» SUPPLIED TEXT:

══════════════════════════════

Reputation: 21
My problem may be trivial because I am new to web scraping. Please see following HTML code:
<div class="price-container clearfix">
<span class="sale-flag-percent">-40%</span>
<span class="price-box ri">
<span class="price "><span data-currency-iso="PKR">Rs.</span>
<span dir="ltr" data-price="5999"> 5,999</span> </span>
<span class="price -old "><span data-currency-iso="PKR">Rs.</span>
<span dir="ltr" data-price="9999"> 9,999</span> </span> </span>
</div>
So far I am able to get access to outermost div.price-container clearfix
. But I am not able to get inner spans and get the price of the product. Any way to gain access to inner span and get prices.
Upvotes: 0
Views: 1624
Reputation: 15376
Given the html in your question it should be quite easy to select the span tags using CSS selectors.
An example,
from bs4 import BeautifulSoup
html = '''
<div class="price-container clearfix">
<span class="sale-flag-percent">-40%</span>
<span class="price-box ri">
<span class="price "><span data-currency-iso="PKR">Rs.</span>
<span dir="ltr" data-price="5999"> 5,999</span> </span>
<span class="price -old "><span data-currency-iso="PKR">Rs.</span>
<span dir="ltr" data-price="9999"> 9,999</span> </span> </span>
</div>
'''
soup = BeautifulSoup(html, 'html.parser')

══════════════════════════════

» COLLECTED MATERIAL:

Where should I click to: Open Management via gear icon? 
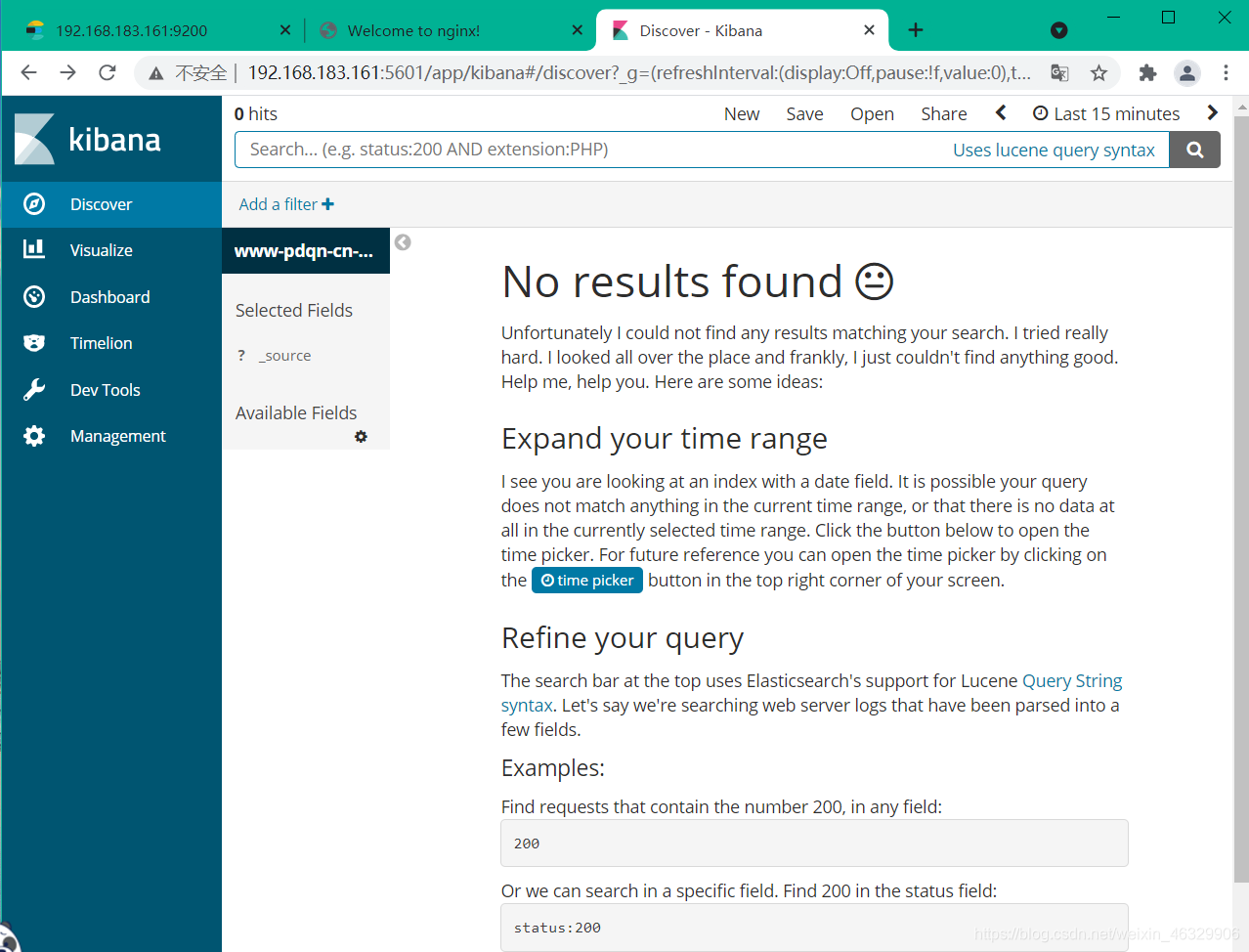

══════════════════════════════

» REQUESTS:
- A) In the web scraping thread, what discount percentage does the sale flag in the HTML show?
- B) Go on with the web scraping thread from where it stops.

» EXPECTED RESPONSES:
- A) -40%

- B)
tags = soup.select('div.price-container.clearfix span[data-price]')
prices = [i.text.strip() for i in tags]
print(prices)
This expression:
div.price-container.clearfix span[data-price]
selects all 'span' tags that have a 'data-price' attribute, if they are descendants of a 'div' tag that has 'price-container' and 'clearfix' class attributes.
The result is a list with the text of both span tags. If you want a different selector for each tag, you could use the span.price
and span.price.-old
parent tags.
new_prices = soup.select('span[class="price "] span[data-price]')
old_prices = soup.select('span[class="price -old "] span[data-price]')
This will result in two lists of tags, one for each price category.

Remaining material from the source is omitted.